A frozen desert: The artificial glaciers of Ladakh
Ladakh, ‘the land of high passes’, lies high in the mountains of northern India, resting against the Tibetan border. Although one of the most sparsely populated areas in the states of Jammu and Kashmir, communities have nevertheless made their home in the mountain desert since the dawn of the New Stone Age.
Villages are found at altitudes from 2,700m to 4,000m above sea level, where winter temperatures plummet to more than 30 degrees below freezing. With an annual rain and snowfall of just 100mm, settlements thrive around the glacial streams that feed the Indus and other rivers in the area.
As winter draws to a close, the streams have dwindled to little more than a trickle and farmers must compete for scarce resources to water their newly planted crops. By mid-June, however, the droughts have passed and fast-melting snow and ice once again replenishes the tributaries. After the autumn harvest of crops, farmers no longer rely on the meltwater for irrigation and it flows away into the rivers until the spring drought arrives once again. Sonam Wangchuk, a local mechanical engineer, innovator and educator, has found a novel solution to utilise this excess meltwater and end the seasonal water shortages.
Taking their name from traditional Buddhist sculptures, Ice Stupas are a simple technique of capturing and freezing water in winter that would otherwise pass by, unused. By freezing water into vertical towers, farmers can delay the melting process until springtime, when the water is needed the most.
Building an artificial glacier
The residents of Ladakh are no strangers to the concept of artificial glaciers. In years past, their ancestors would cultivate glaciers in freezing caves, storing them to water their crops throughout the spring. This method, however, relied on very high altitudes paired with north facing valleys to shade the ice from the springtime sun; not to mention the constant attention required to prevent the ice from melting.
By comparison, the Ice Stupa artificial glaciers are much lower maintenance and are surprisingly low-tech. Drawing meltwater from higher in the mountains, Wangchuk harnesses the power of gravity to spray water skywards, removing the need for complicated electric pumps. As the spray freezes in the cold, Ladakhi night air, it falls to the ground, forming conical structures of ice.

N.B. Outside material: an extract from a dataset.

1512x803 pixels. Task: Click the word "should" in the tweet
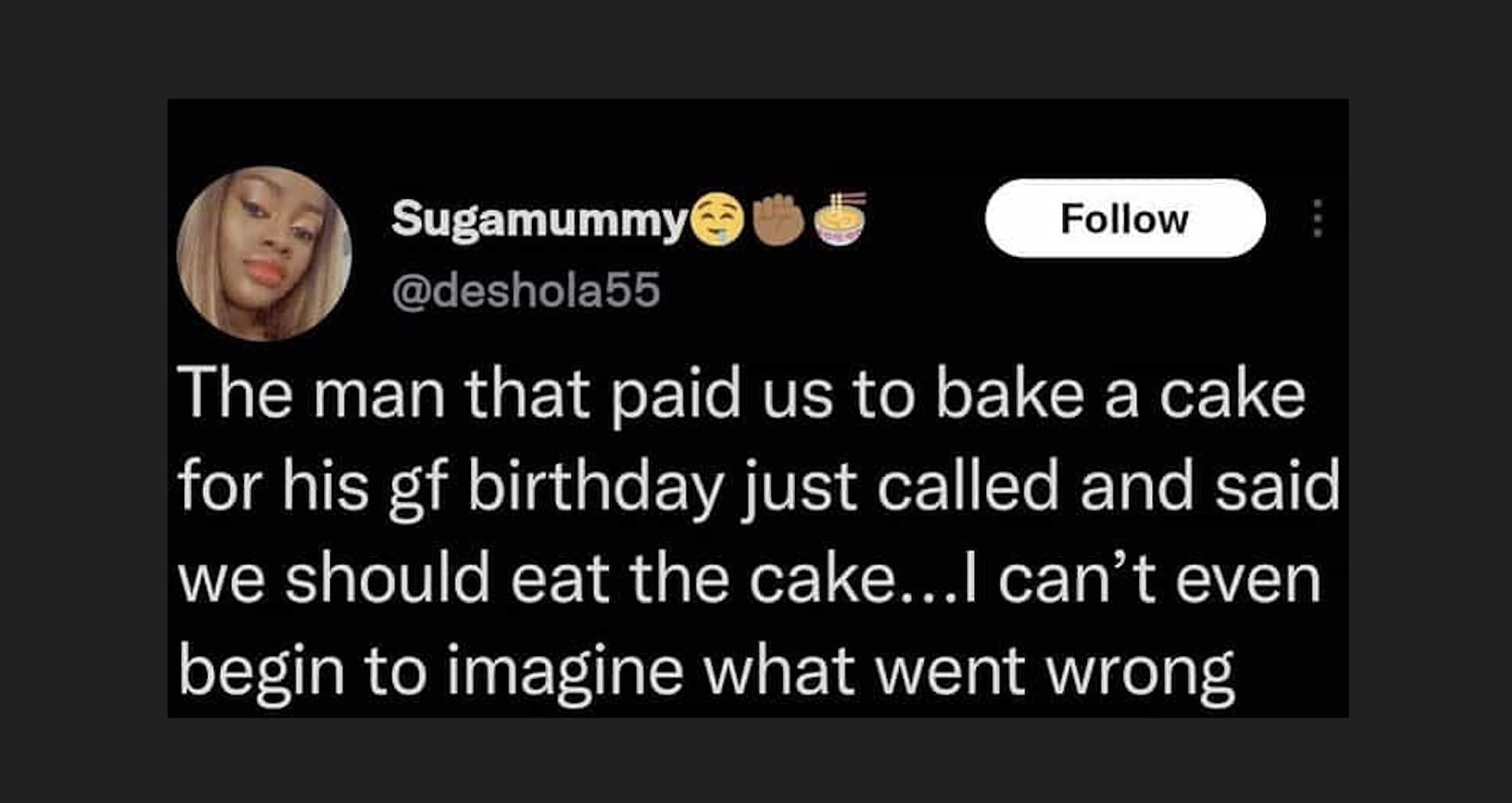click(x=387, y=579)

As the cones grow vertically upwards, rather than horizontally like natural glaciers, they expose less surface area to the sun, preserving the ice for longer. The melting ice can then be collected and used to irrigate crops during periods of drought, tiding farmers over until the summer sun melts the natural glaciers above.
Testing the water
During the winter of 2013-2014, the villagers of Phyang in Ladakh joined with students at SECMOL and monks from the Phyang monastery to dig a network of canals. Over several months they buried water pipes that would feed the ice mountain, and by January, the team had built an Ice Stupa almost 7m tall.
To test their idea to the fullest, the team picked a spot low on the mountain and in direct sunlight, purposefully choosing the warmest area in the Leh valley. The original Ice Stupa took around a month to grow to 7m tall and was fed by a supply pipe some 15m above the ice cone.
As spring broke, Wangchuk suggested his experiment would be a success if the ice lasted until the start of May. By the time the 1 May 2014 arrived, the Stupa still towered over villagers at 3m tall, continuing to provide water to the valley’s crops. In fact, the Stupa remained standing for a further three weeks as the sun gained in strength, demonstrating that bigger ice cones situated higher up in the mountains could provide water to local villages until well into the summer months.
A second prototype structure was built the following year, and as predicted, watered a forest of trees through the driest months until the start of July. Wangchuk plans to extend the project to create dozens of Ice Stupas and plant over 150,000 trees in the Phyang desert.
In winter of 2016, Sonam Wangchuk and the Ice Stupa project were announced as the winners of the Rolex Awards for Enterprise, receiving a grant to build 20 more glaciers and provide fresh water to sustain crops and livestock year round.